Following this blog post I tried to compile stdlib.so to link other code with it. Unfortunately, stdlib.so itself is a dynamically linked binary:
# ldd /usr/local/go/pkg/linux_amd64_dynlink/libstd.so
ldd: warning: you do not have execution permission for `/usr/local/go/pkg
/linux_amd64_dynlink/libstd.so'
linux-vdso.so.1 (0x00007ffd611d7000)
libpthread.so.0 => /lib64/libpthread.so.0 (0x00007f82bb2c5000)
libc.so.6 => /lib64/libc.so.6 (0x00007f82baf04000)
/lib64/ld-linux-x86-64.so.2 (0x000055e99ffd7000)
I tried building it with different flags, but that doesn't seem to do anything / not the result I expected. I.e. I tried:
go install -x -buildmode=shared --ldflags '-extldflags "-static"' std
for example, but that translates into a wrong set of compiling / linking instructions, so libstd.so isn't produced.
I want to do this because I have several Go programs I need to build and to put them into Docker images. Statically linking a Go executable takes a long time (roughly a minute, give or take 20 seconds), so I was hoping to compile all the infrequently changing dependencies into a shared library, while only recompiling the actual code of the application (that would decrease the compilation time from about 10 minutes to few seconds).
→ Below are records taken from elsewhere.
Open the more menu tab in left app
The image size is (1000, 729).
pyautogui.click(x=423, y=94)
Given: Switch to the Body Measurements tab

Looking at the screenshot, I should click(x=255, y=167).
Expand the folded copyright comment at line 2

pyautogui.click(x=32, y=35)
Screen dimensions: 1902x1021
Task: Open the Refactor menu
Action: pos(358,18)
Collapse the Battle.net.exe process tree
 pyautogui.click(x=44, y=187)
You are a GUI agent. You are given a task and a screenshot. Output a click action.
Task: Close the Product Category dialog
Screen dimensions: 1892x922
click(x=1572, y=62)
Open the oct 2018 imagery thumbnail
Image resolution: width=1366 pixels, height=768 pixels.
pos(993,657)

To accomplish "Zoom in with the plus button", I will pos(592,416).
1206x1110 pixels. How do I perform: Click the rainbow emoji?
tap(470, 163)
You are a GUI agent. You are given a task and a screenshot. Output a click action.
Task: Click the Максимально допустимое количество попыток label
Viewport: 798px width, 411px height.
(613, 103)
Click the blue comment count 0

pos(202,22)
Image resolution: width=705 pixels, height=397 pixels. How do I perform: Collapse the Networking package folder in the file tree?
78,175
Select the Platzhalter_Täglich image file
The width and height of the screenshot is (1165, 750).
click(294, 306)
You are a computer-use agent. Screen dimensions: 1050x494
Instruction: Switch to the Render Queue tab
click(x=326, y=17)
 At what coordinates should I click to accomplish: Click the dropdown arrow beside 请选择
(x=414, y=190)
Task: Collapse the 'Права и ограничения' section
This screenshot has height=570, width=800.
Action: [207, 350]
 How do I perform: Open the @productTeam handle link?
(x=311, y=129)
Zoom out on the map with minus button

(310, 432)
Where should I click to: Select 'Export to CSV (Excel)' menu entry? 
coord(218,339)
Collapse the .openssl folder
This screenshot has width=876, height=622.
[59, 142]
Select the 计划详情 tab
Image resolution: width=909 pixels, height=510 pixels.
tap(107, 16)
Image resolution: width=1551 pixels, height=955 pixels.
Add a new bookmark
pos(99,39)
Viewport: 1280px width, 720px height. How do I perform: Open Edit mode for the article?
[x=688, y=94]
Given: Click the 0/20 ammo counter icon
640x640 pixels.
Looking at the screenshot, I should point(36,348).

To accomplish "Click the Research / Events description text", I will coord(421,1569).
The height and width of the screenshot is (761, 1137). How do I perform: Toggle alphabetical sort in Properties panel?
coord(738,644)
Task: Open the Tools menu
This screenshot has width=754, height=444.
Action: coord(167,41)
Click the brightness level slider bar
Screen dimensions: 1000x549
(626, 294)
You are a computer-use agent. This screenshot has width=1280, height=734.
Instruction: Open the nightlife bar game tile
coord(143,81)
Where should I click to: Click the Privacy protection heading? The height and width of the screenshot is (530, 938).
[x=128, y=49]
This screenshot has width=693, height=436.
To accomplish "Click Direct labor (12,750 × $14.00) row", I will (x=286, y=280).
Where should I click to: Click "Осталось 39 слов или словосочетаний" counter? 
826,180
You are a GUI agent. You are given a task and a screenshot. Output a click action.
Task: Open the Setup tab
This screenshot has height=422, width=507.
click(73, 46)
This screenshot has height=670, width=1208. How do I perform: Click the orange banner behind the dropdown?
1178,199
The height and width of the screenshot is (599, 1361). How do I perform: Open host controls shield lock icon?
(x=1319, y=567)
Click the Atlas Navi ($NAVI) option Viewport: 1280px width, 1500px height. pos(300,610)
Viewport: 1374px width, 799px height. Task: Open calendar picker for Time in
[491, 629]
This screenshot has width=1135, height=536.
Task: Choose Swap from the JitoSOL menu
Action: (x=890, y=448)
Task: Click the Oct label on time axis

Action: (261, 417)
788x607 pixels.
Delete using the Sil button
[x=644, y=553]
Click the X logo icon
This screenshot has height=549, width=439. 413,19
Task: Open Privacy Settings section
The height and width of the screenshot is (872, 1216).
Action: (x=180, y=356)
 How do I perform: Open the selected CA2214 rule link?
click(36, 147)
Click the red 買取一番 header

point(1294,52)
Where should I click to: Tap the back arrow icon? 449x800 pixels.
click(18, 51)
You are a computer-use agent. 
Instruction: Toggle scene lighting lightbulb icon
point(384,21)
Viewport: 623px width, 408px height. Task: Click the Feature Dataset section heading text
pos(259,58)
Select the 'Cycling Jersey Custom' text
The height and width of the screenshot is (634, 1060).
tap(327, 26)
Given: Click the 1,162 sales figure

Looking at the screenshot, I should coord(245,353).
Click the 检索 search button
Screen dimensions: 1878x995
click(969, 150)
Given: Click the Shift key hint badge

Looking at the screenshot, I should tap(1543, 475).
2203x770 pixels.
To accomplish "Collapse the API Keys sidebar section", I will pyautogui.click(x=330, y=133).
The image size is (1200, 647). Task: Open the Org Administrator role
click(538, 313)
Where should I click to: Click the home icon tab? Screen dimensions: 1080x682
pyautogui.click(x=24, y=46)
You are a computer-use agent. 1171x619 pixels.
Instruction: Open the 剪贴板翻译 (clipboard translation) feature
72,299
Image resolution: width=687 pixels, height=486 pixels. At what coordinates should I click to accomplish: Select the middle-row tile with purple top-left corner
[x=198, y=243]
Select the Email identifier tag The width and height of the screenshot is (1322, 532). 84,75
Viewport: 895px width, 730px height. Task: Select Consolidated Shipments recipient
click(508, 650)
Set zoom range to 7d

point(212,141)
I would also prefer not to have to base Docker images on some Linux image (that would make them 600+ MB big vs 60 MB of only Go code).
Here is another blog post about statically compiling Go programs that use CGo: Linking Golang Statically
It says:
But for that example, we just have to add the '-static' flag to gcc (and ensure that glibc-static package is available).
meaning that your C libraries need to be statically linked as well.